Short-course superior to long-course antibiotic therapy for cIAIs
Patients with complicated intra-abdominal infections were more likely to have desirable outcomes if they received antibiotics for a shorter duration, according to recent findings from the STOP-IT trial.
Arthur R. Celestin, MD, of the department of surgery at Beth Israel Deaconess Medical Center, and colleagues used a novel method combining two measures of clinical outcomes — desirability of outcome ranking (DOOR) and response adjusted for duration of antibiotic risk (RADAR) — to assess 518 patients with complicated intra-abdominal infections (cIAIs) who were randomly assigned to receive short-course antibiotic therapy or a traditional duration of therapy.
“The concept of DOOR is to rank all trial participants with ordinal clinical outcomes that include benefits, harms, and quality of life,” the researchers wrote in Clinical Infectious Diseases. “RADAR further ranks patients with similar clinical outcomes by durations of antibiotic therapy. Thus, RADAR is used to ‘break ties’ between patients with the same clinical outcome ranking. For example, a patient with clinical benefit and no adverse effects who is on antibiotics for 3 days is ranked higher than a patient with the same clinical outcome but who is on antibiotics for 6 days.”
Among patients who received short-course therapy, 71.98% recovered from their infection with no complications, 6.61% developed an extra-abdominal infection, 4.67% developed a surgical site or wound infection, 15.56% had a recurrent IAI requiring a procedure, and 1.17% died. Meanwhile, among those who received a traditional duration of therapy, 73.08% recovered with no complications, 4.62% developed an extra-abdominal infection, 8.08% developed a surgical site or wound infection, 13.46% had a recurrent IAI requiring a procedure, and 0.77% died.
When using DOOR, the probability that a randomly selected patient would have better outcomes if they received short-course antibiotics was 49.33% (95% CI, 46.20%-54.44%), according to the researchers. When applying RADAR to their estimates, the probability increased to 63.64% (95% CI, 58.63%-68.69%).
Celestin and colleagues tested the DOOR/RADAR method on a smaller sample size of 150 patients (75 per group) to determine whether they would reach similar conclusions. In this analysis, the probability of an improved DOOR score was 66.3% among patients who received short-course therapy.
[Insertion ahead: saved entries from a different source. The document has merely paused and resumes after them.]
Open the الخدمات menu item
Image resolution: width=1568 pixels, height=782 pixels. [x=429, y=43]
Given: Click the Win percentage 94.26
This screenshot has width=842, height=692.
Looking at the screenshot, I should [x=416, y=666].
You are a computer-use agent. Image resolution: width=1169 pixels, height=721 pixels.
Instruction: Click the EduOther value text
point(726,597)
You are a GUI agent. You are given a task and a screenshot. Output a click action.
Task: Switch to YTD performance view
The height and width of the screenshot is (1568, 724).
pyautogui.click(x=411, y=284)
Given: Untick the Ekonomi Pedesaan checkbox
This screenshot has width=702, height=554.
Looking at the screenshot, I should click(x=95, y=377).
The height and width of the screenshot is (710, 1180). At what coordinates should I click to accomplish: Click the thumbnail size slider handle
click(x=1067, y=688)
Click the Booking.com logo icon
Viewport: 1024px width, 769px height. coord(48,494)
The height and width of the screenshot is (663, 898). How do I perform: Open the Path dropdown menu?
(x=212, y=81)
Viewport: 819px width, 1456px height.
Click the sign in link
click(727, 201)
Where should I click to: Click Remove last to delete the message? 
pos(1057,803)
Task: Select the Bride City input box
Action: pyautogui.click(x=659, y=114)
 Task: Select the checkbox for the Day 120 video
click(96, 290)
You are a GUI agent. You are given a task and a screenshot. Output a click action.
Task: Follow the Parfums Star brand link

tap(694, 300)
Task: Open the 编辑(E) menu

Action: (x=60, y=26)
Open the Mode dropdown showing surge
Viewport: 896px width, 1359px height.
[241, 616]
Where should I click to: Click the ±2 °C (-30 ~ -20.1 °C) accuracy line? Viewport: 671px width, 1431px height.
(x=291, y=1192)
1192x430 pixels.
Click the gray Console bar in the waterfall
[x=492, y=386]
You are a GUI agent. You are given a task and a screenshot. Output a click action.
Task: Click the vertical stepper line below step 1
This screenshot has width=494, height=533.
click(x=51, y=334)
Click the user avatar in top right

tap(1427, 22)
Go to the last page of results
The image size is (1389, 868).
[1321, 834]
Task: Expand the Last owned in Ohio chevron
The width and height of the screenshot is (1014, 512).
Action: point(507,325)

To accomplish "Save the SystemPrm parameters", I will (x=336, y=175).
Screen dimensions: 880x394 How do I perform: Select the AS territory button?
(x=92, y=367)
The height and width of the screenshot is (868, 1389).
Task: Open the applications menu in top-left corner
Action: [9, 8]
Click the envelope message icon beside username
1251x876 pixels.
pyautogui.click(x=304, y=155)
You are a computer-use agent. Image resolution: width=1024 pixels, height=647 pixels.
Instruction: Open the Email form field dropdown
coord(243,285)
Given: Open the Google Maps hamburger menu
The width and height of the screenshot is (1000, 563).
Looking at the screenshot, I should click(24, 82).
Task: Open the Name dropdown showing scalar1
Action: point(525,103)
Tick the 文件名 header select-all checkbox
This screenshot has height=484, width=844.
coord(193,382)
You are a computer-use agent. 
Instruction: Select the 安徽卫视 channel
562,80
“The current report ... suggests that a short duration of antibiotic therapy is superior to a longer duration of therapy for complicated intra-abdominal infection,” the researchers concluded. “By careful prospective choice of ordinal ranking levels and the use of the supporting analyses described above, we believe that future studies will confirm DOOR/RADAR as an advantageous methodology that allows stronger conclusions to be drawn from smaller samples sizes.” – by Stephanie Viguers
Disclosure: Celestin reports no relevant financial disclosures. Please see the study for all other authors’ relevant financial disclosures.